Wednesday, March 14, 2007

Eddie Peabody - The King of The Banjo

Edwin Ellsworth Peabody (1902 - 1970) was a musician, most notable for his accomplished playing of the plectrum banjo. He was also known professionally as "Eddie," "Little Eddie," "King of the Banjo," and "Happiness Boy".

He entered the U.S. Navy in March of 1916 at age fourteen after lying about his age. He began playing the violin, mandolin, guitar and banjo while serving in World War I on an S-14 submarine. It was during this period that he earned the nickname "Happiness Boy." After his discharge from the Navy in 1921 he went on to have a career in vaudeville, originally as a violinist, but eventually as a banjo player. He also produced records and appeared in films.

At some point in the 1920s, a music critic nicknamed him "The King of the Banjo" because of his frenetic playing style, which made some listeners think he was playing two banjos at once. He continued to play live until his death from a brain hemmorage he suffered while on stage.

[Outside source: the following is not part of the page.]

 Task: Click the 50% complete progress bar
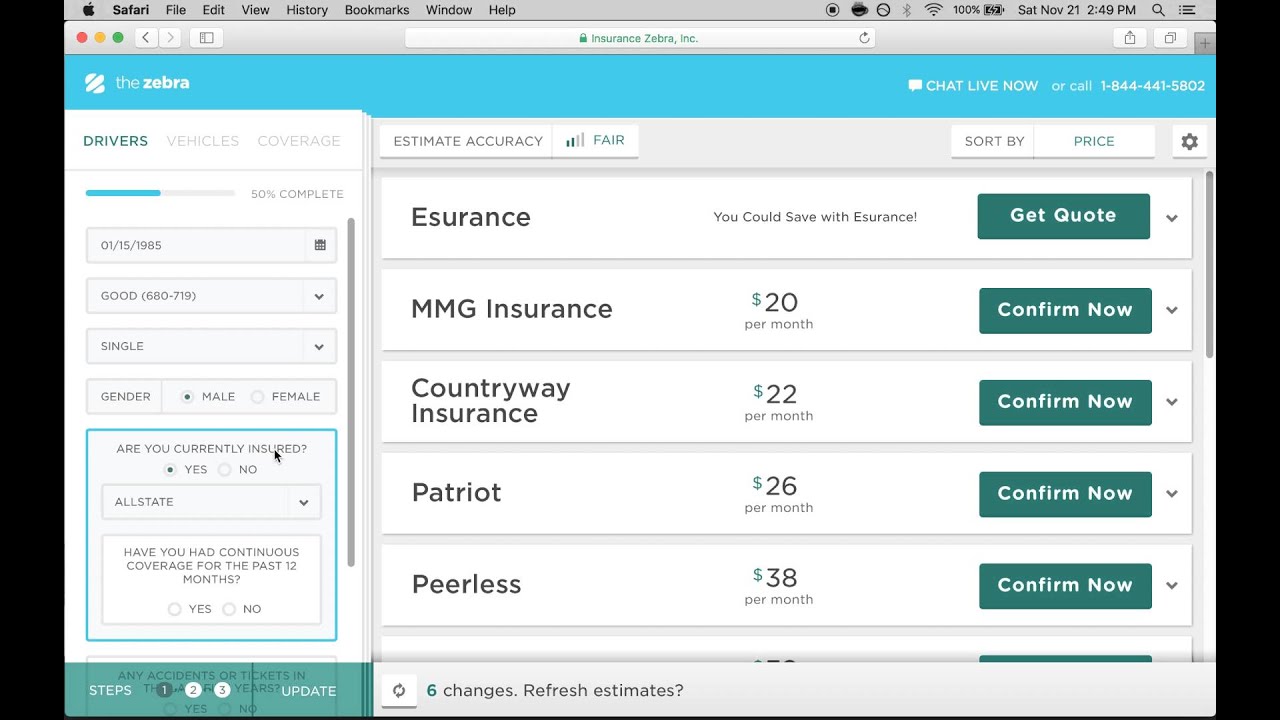[x=160, y=193]
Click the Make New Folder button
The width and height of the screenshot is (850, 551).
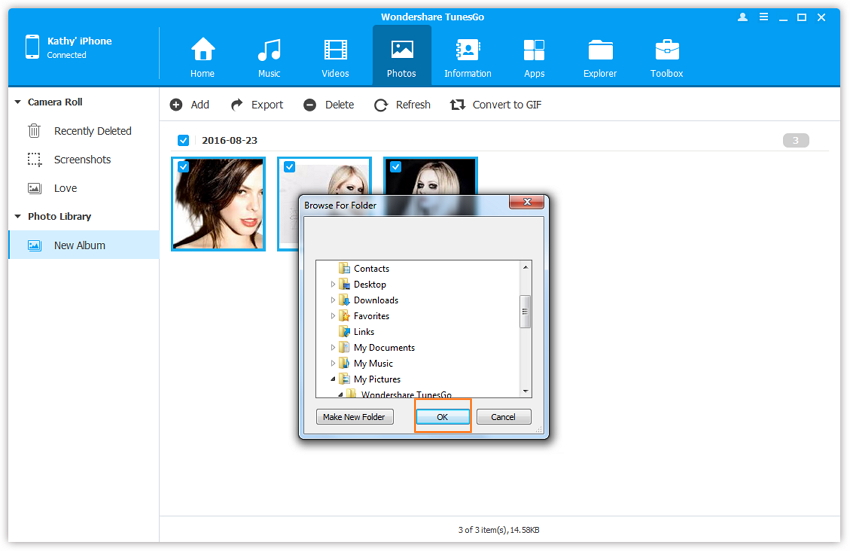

Some of Peabody's records are of jazzinterest, you may have an opportunity to listen to some of his recordings clicking here.

As mentioned Peabody also appeared in films, I found two examples displaying the kind of performance that made Peabody famous.

Enjoy a performance of "St.Louis Blues" from 1932

Also enjoy Peabody in a cozy atmosphere doing his things in "Strum Fun"



Anonymous Anonymous said...

Thanks Jo for this great Peabody contribution.